At a press conference Wednesday about Interstate 270, Maryland Governor Larry Hogan had some sharp criticism for Judge Richard Leon, who blocked the Purple Line days before the final agreements with the federal government could be signed.
Watch this video from Bethesda Beat's Andrew Metcalf:
Gov. Larry Hogan says today that judge in Purple Line case has a conflict of interest pic.twitter.com/DxGSVaj3Dp
— Andrew Metcalf (@AJwatchMD) April 19, 2017
We committed the funding ... and now there's a judge who happens to live at the country club that the thing runs through that's making the decision to hold it up. ...
I told [US Department of Transportation] Secretary [Elaine] Chao that we need to move forward as soon as possible, that we need to get that federal funding shaken loose. But Secretary Chao can't do anything about a judge, whose wife happens to be involved in the opponent group and who has have a conflict of interest, who's making a decision to hold this up.
We've already spent—the State of Maryland has already spent 380 million dollars on the Purple Line. No one has ever spent that kind of money. It will cost us another 380 million dollars even if we don't move forward. No one has done more than us, and the federal government is going to have to provide the rest of the funding, but right now even federal funding we can't move forward because of a judge who lives at Chevy Chase Country Club [inaudible].
Judge Leon blocked the Purple Line in August, saying that the Environmental Impact Statement justifying the line's value depended on people transferring to Metro, and declining Metro ridership threw that into doubt. (Never mind that with an unreliable rail system, many Purple Line trips between branches of the Metro could be even more important!) Federal and Maryland transit officials then determined, and told Leon in January, that they didn't believe a supplemental EIS was necessary.

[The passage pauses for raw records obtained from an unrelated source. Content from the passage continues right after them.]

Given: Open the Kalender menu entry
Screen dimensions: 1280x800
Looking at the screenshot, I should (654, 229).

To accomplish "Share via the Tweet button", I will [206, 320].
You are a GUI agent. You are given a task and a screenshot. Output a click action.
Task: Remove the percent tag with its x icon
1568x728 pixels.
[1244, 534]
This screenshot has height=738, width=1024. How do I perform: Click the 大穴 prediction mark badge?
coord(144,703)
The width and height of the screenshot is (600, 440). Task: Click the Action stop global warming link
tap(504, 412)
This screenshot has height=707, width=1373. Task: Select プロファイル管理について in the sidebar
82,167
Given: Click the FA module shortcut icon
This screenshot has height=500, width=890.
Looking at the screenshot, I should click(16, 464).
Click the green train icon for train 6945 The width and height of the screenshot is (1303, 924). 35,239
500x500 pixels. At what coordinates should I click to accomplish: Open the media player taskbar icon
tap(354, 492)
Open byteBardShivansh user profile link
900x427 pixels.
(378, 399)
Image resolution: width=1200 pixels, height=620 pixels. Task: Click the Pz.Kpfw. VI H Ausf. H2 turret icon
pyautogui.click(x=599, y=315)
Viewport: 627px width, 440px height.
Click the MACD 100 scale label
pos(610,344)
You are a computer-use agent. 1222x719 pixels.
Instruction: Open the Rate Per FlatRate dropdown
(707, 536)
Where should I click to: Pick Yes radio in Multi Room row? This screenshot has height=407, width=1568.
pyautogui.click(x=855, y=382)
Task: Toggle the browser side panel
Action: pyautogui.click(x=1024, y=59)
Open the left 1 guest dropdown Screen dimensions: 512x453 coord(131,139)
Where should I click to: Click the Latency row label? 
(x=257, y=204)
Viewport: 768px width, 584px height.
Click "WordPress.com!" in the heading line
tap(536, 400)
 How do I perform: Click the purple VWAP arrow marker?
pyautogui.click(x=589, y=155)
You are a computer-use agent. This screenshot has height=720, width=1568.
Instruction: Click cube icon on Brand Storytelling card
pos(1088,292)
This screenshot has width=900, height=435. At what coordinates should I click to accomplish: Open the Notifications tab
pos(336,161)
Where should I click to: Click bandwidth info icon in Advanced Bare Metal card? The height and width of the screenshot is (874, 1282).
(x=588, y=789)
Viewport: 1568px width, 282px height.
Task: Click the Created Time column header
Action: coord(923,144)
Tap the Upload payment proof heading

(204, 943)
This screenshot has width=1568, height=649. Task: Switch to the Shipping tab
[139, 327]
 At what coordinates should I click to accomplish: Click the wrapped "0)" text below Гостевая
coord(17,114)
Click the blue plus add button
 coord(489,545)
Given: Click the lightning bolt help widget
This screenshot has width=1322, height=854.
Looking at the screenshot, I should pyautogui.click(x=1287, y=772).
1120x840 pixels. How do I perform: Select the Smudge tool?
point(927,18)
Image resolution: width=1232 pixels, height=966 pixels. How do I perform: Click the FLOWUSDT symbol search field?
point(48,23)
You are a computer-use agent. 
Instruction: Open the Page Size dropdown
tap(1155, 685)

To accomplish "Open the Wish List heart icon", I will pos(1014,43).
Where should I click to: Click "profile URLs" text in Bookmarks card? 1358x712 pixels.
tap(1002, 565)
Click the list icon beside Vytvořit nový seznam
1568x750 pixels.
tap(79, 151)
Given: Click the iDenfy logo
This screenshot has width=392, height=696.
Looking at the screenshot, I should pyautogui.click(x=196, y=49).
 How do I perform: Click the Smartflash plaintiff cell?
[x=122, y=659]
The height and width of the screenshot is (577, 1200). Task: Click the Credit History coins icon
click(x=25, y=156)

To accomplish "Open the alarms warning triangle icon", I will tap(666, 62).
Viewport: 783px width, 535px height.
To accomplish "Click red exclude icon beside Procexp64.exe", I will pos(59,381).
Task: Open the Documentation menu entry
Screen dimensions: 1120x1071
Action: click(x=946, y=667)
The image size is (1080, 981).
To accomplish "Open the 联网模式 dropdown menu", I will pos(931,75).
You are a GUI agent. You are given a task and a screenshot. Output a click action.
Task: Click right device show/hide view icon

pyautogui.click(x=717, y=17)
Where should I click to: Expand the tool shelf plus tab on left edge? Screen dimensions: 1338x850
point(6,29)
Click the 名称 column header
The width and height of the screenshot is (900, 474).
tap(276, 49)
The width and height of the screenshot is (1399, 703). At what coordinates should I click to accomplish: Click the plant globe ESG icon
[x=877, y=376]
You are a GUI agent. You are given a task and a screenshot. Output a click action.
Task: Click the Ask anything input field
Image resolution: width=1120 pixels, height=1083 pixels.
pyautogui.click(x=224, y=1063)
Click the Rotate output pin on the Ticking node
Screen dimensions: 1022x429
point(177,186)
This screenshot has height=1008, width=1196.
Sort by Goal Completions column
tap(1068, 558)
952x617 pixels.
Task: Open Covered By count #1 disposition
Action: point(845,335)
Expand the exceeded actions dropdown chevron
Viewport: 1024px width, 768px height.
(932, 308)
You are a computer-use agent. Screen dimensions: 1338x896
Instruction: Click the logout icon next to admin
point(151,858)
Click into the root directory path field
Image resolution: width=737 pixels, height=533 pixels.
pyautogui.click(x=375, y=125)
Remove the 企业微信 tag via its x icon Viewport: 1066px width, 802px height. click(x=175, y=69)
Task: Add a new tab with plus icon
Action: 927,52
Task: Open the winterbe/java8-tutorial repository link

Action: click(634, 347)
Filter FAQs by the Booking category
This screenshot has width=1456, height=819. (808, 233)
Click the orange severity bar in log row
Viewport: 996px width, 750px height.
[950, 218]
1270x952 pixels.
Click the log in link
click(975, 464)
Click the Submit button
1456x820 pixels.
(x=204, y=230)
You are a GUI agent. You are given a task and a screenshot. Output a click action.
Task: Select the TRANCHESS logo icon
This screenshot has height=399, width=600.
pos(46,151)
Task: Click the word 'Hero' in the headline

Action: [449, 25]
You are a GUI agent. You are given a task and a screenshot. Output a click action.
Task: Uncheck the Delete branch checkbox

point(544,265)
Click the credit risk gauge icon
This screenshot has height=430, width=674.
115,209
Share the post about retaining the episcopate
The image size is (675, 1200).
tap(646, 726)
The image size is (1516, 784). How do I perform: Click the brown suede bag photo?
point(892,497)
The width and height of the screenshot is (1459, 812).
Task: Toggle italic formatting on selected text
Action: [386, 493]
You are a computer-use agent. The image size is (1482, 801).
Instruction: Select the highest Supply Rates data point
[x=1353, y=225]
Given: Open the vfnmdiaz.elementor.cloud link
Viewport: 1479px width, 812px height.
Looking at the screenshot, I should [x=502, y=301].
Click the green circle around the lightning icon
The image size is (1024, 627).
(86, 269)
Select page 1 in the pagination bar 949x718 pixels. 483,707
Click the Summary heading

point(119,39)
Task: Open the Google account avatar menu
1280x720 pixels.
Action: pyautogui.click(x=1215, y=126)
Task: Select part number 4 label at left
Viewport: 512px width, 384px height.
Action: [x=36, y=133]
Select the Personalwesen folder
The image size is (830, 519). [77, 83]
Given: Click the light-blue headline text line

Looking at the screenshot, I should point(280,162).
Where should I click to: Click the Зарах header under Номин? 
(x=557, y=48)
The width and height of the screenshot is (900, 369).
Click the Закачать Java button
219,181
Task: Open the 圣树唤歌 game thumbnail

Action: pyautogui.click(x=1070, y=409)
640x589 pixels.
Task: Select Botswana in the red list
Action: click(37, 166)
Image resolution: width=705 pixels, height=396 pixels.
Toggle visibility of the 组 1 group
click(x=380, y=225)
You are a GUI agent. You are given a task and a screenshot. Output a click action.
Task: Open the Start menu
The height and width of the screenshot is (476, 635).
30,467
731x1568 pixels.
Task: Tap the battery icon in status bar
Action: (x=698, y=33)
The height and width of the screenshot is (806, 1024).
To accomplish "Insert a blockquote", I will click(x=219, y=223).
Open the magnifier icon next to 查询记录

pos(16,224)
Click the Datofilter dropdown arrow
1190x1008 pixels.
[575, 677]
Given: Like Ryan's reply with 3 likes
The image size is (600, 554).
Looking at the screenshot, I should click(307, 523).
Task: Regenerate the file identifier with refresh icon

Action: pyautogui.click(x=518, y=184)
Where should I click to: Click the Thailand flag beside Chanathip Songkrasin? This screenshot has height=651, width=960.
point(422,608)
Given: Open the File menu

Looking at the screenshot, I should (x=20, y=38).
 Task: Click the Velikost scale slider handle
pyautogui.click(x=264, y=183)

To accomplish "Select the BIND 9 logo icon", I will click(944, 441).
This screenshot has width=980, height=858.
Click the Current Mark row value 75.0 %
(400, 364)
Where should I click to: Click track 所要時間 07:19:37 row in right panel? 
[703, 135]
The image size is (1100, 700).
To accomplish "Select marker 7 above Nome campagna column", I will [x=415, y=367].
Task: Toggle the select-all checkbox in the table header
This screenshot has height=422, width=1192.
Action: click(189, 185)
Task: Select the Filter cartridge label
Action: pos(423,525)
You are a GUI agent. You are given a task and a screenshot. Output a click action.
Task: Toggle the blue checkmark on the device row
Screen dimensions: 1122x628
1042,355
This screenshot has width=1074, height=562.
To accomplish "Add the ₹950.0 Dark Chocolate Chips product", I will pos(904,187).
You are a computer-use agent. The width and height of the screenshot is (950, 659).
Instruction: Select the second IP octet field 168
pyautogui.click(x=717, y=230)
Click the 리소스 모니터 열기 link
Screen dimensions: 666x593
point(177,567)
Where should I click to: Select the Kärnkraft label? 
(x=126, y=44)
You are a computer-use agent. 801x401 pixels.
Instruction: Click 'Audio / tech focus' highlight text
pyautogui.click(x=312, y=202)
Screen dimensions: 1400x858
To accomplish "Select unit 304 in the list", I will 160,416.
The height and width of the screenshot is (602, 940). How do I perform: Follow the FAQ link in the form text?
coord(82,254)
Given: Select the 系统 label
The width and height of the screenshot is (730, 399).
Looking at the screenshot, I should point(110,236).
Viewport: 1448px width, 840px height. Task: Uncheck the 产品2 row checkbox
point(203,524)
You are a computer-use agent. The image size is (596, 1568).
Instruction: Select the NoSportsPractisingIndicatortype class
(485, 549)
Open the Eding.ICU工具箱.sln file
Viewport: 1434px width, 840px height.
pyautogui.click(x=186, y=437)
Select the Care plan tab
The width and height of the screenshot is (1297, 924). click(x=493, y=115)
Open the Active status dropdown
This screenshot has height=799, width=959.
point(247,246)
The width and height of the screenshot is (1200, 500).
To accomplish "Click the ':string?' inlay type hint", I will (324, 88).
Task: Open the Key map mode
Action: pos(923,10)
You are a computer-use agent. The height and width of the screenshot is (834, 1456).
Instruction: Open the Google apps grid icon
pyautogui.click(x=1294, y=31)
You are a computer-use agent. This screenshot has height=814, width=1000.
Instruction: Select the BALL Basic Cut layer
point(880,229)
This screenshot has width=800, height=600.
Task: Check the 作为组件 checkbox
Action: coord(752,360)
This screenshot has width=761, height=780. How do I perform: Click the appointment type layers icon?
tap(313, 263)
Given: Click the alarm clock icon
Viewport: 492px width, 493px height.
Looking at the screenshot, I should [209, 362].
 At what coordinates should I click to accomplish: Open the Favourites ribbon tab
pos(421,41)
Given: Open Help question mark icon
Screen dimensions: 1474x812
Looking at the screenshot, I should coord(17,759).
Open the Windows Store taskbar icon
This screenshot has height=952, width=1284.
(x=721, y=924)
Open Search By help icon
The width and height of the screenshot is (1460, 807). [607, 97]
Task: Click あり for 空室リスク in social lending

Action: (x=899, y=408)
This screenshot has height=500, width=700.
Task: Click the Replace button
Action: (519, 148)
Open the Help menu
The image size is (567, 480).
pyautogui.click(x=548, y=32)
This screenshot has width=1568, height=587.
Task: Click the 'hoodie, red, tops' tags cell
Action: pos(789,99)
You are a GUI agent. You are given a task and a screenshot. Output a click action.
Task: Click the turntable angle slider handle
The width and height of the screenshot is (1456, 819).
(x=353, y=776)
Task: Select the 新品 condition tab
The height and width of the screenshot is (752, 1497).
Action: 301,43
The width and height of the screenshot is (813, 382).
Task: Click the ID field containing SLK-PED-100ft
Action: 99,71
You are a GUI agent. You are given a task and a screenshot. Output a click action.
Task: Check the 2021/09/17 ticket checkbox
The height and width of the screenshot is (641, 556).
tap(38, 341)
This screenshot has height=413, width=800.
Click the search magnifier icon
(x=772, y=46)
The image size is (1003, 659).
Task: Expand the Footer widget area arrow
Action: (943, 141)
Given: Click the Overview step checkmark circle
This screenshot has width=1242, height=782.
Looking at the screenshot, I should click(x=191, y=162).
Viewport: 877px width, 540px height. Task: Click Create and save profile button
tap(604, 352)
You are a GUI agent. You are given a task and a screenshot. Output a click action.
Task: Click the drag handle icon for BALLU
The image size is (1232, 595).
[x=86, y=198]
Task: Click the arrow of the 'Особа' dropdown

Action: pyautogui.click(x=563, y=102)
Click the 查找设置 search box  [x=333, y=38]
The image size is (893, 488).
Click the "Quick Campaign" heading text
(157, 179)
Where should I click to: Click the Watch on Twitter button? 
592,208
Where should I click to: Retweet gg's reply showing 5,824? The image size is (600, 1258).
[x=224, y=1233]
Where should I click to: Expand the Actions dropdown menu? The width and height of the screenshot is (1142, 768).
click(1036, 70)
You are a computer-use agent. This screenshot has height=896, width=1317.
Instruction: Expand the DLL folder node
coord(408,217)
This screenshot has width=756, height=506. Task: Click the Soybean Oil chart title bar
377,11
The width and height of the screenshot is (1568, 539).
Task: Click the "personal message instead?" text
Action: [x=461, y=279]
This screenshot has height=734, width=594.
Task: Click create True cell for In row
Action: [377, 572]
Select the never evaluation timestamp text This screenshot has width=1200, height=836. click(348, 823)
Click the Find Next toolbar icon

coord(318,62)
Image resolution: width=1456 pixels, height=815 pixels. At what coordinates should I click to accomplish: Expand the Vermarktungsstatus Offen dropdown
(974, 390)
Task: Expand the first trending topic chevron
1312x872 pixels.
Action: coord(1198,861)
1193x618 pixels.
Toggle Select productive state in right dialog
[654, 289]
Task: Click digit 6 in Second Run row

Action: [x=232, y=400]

Leon has yet to then issue a ruling to either allow the project to move forward or continue to block it, in which case the government could appeal. Maryland's attorney general asked for an expedited ruling earlier this month. Hopefully the judge will allow the project to continue, and at that point, the only question would be whether the Trump administration would honor the Federal Transit Administration's previous support for helping to fund the line.